** Exercise prompt **
Please answer from the article on security trends below: what regulation does it name as a driving force behind corporate security audits?

** Document section **

* * * *

In a keynote speech that was webcast at last month's Hack in the Box 
Security Conference in Kuala Lumpur, Malaysia, Bruce Schneier, chief 
technology officer of managed security services provider Counterpane 
Internet Security Inc., identified 10 trends affecting information 
security today.


1. Information is more valuable than ever.

For example, Amazon.com Inc. relies on information to make purchasing of 
books easier through its one-click purchasing system. Similarly, when 
Internet retailer Pets.com went belly-up, the company's database of 
customers "was the only asset of value they had," he said.

Information also has value for controlling access, such as single 
sign-on and authentication for users, and law enforcement, which uses 
information to help track criminals and gather evidence.


2. Networks are critical infrastructure.

The Internet was not designed to serve as critical infrastructure. "It 
just sort of happened," Schneier said, noting that hasn't stopped more 
critical systems from migrating to the Internet.

The Internet helps companies run more efficiently and eases 
communication between people, but there are real economic risks 
involved. "If the Net goes down, or part of the Net goes down, it really 
affects the economy," he said.


3. Users do not necessarily control information about themselves.

For example, Internet service providers have control over records the 
Web sites that users visit and email messages they send and receive. 
Also, some mobile operators keep a copy of users' phone books on their 
servers.

"There's a lot of value in information about you," Schneier said. "But 
you have no control over the security of that information, even though 
it may be highly personal."


4. Hacking is increasingly a criminal profession.

Hacking is no longer for hobbyists. More and more, attacks are organized 
and led by criminals who are driven by a profit motive. "The nature of 
the attacks is changing because the adversary is changing," Schneier 
said.

Extortion related to denial of service attacks and phishing attacks are 
two examples of criminal attacks. In addition, there is a black market 
for exploits that allow attackers to penetrate corporate IT systems.


5. Complexity is your enemy.

"As systems get more complex they get less secure," Schneier said, 
calling the Internet "the most complex machine ever built."

Advances in security technology simply have not kept pace with the 
Internet's growth. "Security is getting better, but complexity is 
getting worse faster," Schneier said.


6. Attacks are faster than patches.

New vulnerabilities and exploits are being discovered faster than 
vendors can patch them. In other cases, vulnerabilities in some embedded 
systems, such as Cisco Systems Inc. routers, cannot be patched, leaving 
companies vulnerable.


7. Worms are more sophisticated than ever.

They already contain vulnerability assessment tools, and are scanning 
corporate defenses for weaknesses and using Google Inc. for intelligence 
gathering. "This trend is a result of more worms being criminal."


8. The endpoint is the weakest link.

"It doesn't matter how good your authentication schemes are if the 
remote computer isn't trustworthy," Schneier said. In many cases, 
computers outside your company's security are the weakest link. These 
computers are often infected with worms and spyware, presenting an 
opportunity for attackers.


9. End users are seen as threats.

Companies are increasingly developing software that is intended to 
defend against the end user, Schneier said, citing DRM (digital rights 
management) software as an example. "More and more we're seeing security 
that doesn't protect the user, but protects against the user."

In at least one case, involving DRM software installed by Sony Corp. 
without users' permission, the software caused damage to the end user's 
computer. "Rules and regulation around this is going to be a big 
battleground," Schneier said, predicting that a battle will be fought 
between PC software that is protecting the user and software that is 
designed to protect against the user.


10. Regulations will drive security audits.

Theres no shortage of regulations that detail how companies should 
handle data. Regulations such as the Sarbanes-Oxley Act will be the 
driving force behind corporate security audits.

* * * *

** Data under study **
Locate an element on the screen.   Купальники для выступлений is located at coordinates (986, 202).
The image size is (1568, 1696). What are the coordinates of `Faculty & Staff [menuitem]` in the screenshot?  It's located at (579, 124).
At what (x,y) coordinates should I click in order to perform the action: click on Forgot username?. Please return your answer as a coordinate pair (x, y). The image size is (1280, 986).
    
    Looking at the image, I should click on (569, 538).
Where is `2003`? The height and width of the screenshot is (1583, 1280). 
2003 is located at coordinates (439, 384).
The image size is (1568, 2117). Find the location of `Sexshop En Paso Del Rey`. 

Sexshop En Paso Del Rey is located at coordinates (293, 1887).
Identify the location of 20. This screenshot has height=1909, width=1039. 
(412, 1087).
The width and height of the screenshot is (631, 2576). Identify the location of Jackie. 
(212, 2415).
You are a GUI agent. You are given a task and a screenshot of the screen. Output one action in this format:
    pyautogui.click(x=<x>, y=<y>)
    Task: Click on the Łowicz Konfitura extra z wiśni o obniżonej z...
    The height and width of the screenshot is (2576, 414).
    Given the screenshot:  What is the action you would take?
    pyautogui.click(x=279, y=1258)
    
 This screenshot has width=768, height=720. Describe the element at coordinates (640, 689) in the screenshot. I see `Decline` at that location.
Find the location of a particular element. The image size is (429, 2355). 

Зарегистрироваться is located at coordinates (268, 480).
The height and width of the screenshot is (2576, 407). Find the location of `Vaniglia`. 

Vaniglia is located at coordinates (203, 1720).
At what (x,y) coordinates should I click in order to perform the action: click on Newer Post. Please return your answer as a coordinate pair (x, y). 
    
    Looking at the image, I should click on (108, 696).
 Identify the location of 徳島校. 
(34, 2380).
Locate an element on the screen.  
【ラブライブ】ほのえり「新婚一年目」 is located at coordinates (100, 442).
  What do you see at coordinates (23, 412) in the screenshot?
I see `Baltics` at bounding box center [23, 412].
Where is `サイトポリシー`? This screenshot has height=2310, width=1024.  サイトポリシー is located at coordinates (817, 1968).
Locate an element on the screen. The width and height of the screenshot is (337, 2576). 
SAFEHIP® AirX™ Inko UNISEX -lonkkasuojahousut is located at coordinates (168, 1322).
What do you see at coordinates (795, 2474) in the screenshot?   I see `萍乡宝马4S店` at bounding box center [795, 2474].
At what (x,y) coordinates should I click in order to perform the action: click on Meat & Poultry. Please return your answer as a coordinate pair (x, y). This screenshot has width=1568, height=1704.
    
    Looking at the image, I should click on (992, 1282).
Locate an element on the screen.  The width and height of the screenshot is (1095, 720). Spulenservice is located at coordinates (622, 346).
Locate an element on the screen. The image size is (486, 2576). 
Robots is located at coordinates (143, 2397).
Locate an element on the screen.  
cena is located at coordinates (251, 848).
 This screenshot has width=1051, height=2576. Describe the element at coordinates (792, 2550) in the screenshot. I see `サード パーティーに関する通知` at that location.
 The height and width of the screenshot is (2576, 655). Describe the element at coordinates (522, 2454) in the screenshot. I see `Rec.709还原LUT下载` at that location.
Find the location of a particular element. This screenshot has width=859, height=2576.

* * * *

** Expected answer **
The Sarbanes-Oxley Act.